§ Exercise aim
Scan the entries below. List each line with "navigieren".

::: Dataset records :::

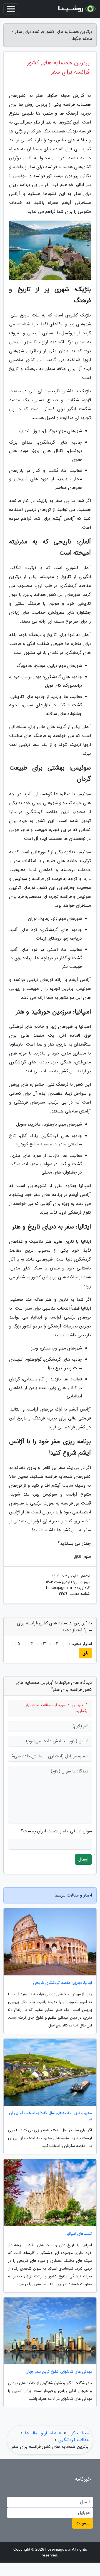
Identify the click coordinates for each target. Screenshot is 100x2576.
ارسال (83, 1859)
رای (85, 1652)
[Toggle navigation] (11, 8)
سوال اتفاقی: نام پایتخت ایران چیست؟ (56, 1831)
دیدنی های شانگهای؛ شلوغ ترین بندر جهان (59, 2372)
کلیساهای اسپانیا (79, 2234)
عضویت (83, 2523)
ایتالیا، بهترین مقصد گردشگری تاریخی (62, 1983)
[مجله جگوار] (76, 9)
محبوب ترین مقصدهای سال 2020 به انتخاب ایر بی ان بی (50, 2116)
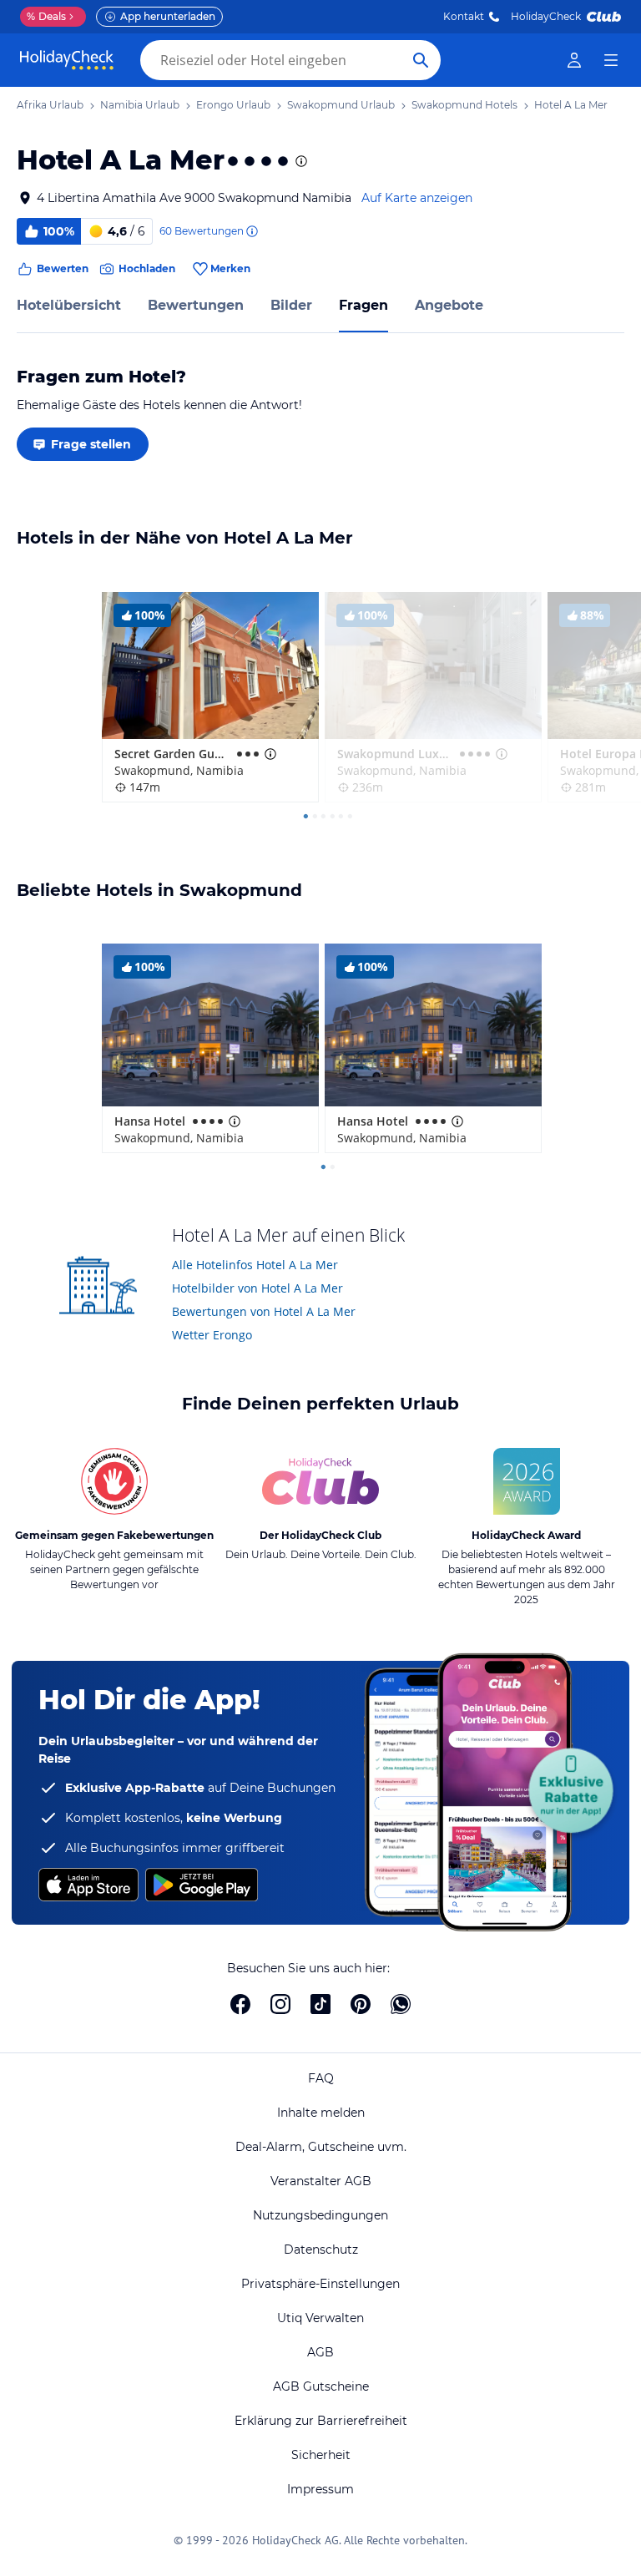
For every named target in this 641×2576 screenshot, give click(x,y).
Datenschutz (321, 2249)
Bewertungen (196, 305)
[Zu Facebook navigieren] (240, 2004)
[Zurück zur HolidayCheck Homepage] (67, 60)
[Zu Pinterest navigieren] (360, 2004)
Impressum (320, 2489)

:::

§ Completed task
[Zu Facebook navigieren] (240, 2004)
[Zu Pinterest navigieren] (360, 2004)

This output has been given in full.